Biggs was acquitted.
22. In this Defendant’s case, the Jury was not given the opportunity to understand the distinction between the “treatment of disease” which is a predicate for a device to be a “medical device” and “therapies that may benefit” which include such well-known modalities as acupuncture and biofeedback and some lesser known modalities such as energetic devices.
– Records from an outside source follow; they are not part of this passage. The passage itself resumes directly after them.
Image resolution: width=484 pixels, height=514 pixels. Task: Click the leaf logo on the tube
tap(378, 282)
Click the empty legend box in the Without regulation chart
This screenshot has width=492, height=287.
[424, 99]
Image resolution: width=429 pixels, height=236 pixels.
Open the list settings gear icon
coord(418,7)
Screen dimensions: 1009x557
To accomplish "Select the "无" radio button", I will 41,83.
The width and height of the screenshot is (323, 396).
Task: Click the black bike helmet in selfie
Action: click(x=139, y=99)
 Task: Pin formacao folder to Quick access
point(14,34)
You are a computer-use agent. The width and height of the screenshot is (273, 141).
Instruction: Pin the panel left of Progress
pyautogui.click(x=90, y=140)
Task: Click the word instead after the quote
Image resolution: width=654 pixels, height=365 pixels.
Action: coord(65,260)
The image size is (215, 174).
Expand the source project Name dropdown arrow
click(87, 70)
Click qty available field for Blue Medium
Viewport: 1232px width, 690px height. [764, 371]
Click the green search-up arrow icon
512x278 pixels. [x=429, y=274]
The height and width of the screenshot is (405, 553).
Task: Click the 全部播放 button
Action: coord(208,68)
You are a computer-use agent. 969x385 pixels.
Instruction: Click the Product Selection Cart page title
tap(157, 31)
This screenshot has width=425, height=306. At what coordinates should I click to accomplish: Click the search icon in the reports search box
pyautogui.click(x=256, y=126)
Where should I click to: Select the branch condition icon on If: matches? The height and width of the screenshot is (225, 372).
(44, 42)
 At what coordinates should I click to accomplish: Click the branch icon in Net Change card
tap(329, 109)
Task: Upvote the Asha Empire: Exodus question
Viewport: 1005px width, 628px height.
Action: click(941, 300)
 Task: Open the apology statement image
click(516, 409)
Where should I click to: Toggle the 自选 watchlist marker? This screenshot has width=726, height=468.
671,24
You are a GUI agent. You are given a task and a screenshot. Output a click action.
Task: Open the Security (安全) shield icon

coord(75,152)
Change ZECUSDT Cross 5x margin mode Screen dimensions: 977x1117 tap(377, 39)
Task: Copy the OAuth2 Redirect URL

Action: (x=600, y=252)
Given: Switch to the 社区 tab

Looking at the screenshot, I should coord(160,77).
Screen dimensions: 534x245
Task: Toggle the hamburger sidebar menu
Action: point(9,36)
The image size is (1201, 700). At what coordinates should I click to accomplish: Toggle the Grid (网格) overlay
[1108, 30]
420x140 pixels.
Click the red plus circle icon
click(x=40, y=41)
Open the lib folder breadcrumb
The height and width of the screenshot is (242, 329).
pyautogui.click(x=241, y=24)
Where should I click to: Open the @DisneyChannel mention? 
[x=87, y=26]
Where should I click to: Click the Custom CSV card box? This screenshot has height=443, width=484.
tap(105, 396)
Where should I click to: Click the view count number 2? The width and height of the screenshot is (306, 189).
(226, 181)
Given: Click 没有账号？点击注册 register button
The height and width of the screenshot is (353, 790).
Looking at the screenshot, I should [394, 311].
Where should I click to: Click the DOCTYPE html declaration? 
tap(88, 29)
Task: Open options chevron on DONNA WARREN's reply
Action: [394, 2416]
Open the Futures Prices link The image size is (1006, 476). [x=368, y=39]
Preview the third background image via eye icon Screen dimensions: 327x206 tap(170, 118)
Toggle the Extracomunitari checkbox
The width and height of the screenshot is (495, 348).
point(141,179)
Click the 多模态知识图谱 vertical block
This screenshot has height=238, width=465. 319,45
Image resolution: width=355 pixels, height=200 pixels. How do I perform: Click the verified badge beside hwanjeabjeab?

23. Under these circumstances, Justice would be best served by considering Jim Folsom’s age and returning him to his home, under such restrictions as might be deemed to protect the public, but not to restrict his private expressive association activities which are beyond the lawful purview of the Federal government. Defendant should be released forthwith as he is being punished for acts which could not be criminal under any reasonable interpretation of law. This matter is an exceptional case where the prisoner can show that his remedy is “inadequate or ineffective” and either the conviction should be voided, or he should therefore be permitted to be resentenced and released.